WORK REQUIRED: Please transcribe exactly the lines from the one containing "Viewport: 566px width, 424px height." through the end of the records below, both included, and nothing else.

===== RECORDED INFORMATION

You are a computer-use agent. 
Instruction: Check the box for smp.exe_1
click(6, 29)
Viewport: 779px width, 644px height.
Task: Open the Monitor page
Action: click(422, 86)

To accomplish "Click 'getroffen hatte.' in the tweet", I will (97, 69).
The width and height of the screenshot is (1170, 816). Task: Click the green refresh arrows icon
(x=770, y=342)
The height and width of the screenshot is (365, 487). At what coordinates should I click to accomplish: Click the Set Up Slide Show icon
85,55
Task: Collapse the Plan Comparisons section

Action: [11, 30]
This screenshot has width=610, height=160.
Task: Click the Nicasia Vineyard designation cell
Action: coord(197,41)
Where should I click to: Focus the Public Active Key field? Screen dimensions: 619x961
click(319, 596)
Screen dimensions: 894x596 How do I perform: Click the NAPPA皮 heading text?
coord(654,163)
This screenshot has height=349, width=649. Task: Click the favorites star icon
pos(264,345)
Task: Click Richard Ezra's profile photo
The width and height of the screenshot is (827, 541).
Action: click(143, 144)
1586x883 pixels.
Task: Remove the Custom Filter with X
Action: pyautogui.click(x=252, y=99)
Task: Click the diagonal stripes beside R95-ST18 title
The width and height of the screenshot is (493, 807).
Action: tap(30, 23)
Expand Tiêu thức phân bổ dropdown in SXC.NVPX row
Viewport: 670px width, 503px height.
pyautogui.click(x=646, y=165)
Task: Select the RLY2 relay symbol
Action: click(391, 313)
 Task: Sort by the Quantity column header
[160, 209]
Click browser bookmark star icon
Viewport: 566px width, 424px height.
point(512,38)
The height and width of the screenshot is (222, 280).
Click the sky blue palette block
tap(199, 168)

==========

THE ANSWER:
Viewport: 566px width, 424px height.
point(512,38)
The height and width of the screenshot is (222, 280).
Click the sky blue palette block
tap(199, 168)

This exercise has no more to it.